What you have just said seems both complex and very controversial. Even mentioning emotional or intellectual distinctions between the sexes is bound to raise a few eyebrows. I notice that one of your reviewers has said that your book “will arouse passions.” Did you set out to write a controversial book? And, in general, what do you think accounts for the controversy now surrounding evolutionary psychology?

To begin with, I certainly did not set out to write a controversial book. I set out to write a readable, balanced, and informative account of evolutionary psychology and its impact on public discourse. I’m please that the reviewer you have just mentioned also said that my account of evolutionary psychology is “conscientious and scientifically sound.” That, of course, is a minimum requirement for any work of scholarship. If my book is controversial, I think that has a great deal to do with the subject matter. In particular, it’s the combination of science and the self that arouses passions. To put this another way, while there are any number of excellent and fascinating popular-science books on physics and cosmology (the popular-science books of Stephen Hawking and Steven Weinberg come to mind), few individuals become excessively emotional over discussions of atoms in the void, or of the curvature of space-time. But when science turns its attention to an examination of the human self, the discussion can easily become heated. I think this is largely due to the fact that among literate and educated people today, science has become the court from which there is no appeal. What science says about the way the world is just must be true, even if that truth conflicts with religious dogma, or armchair philosophical speculation, or utopian dreams. This is disturbing to many individuals not necessarily because what science is telling us about human nature is something we don’t want to hear, but, rather, because science is now doing the telling. There is a not unreasonable fear among many that science, and evolutionary psychology in particular, may rob us of our very humanity. I also consider this issue in my book.

One last question: With so many books and so little time, why do you think a reader should pick up your book?

As I’ve tried to emphasize throughout this interview, the nature-versus-nurture debate implicates the most fundamental questions we can ask about ourselves. Evolutionary psychology is now attempting to answer some of those questions in a fascinating way.

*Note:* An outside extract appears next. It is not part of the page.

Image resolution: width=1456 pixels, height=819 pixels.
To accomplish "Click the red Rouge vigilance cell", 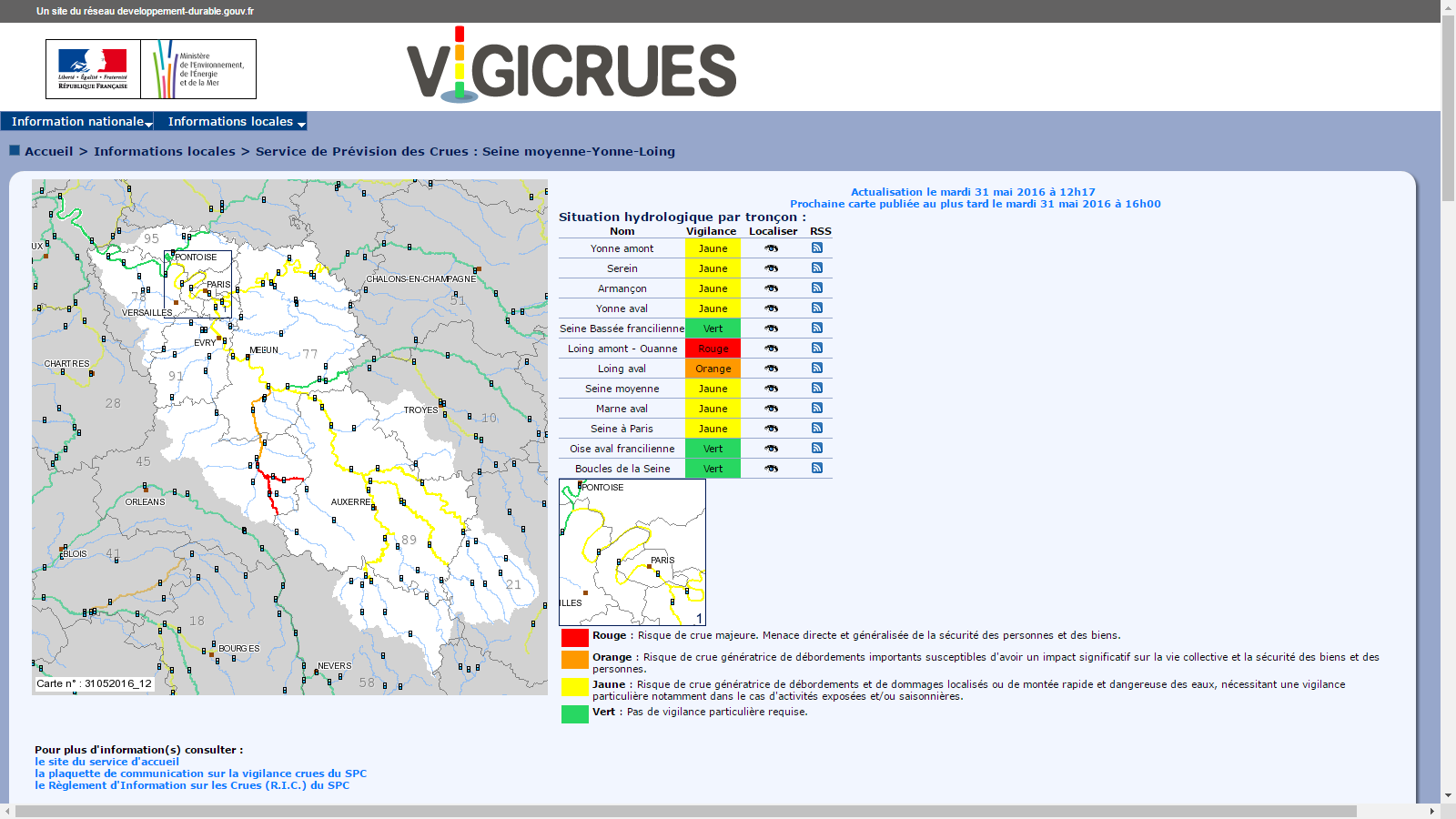I will 713,349.
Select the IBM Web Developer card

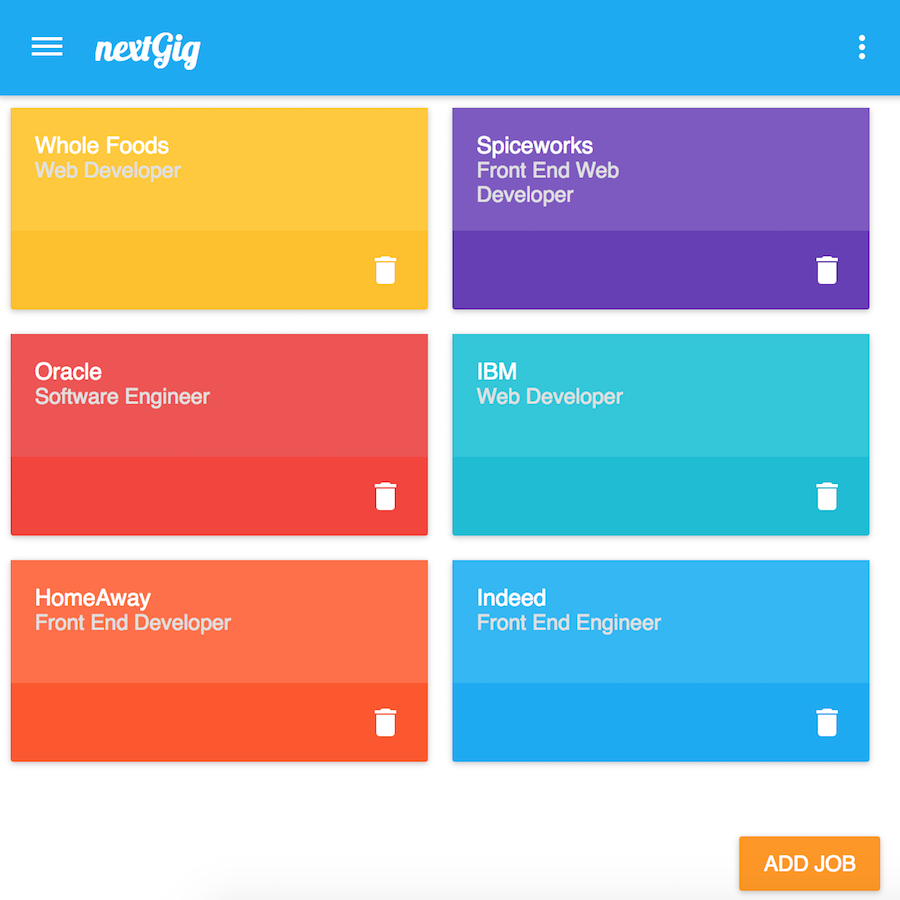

Mine is the only book I know of that tries to take a very broad and balanced approach to the social, cultural, and political implications of the current nature-versus-nurture debate, while not skimping on the actual science behind evolutionary psychology. I tried to write a book that can profitably be read both by scientists and nonscientists alike. In this regard, I’m pleased that Steven Pinker said my book “is clear and lively enough to interest a general audience, while containing novel analyses that should be considered by the specialists.”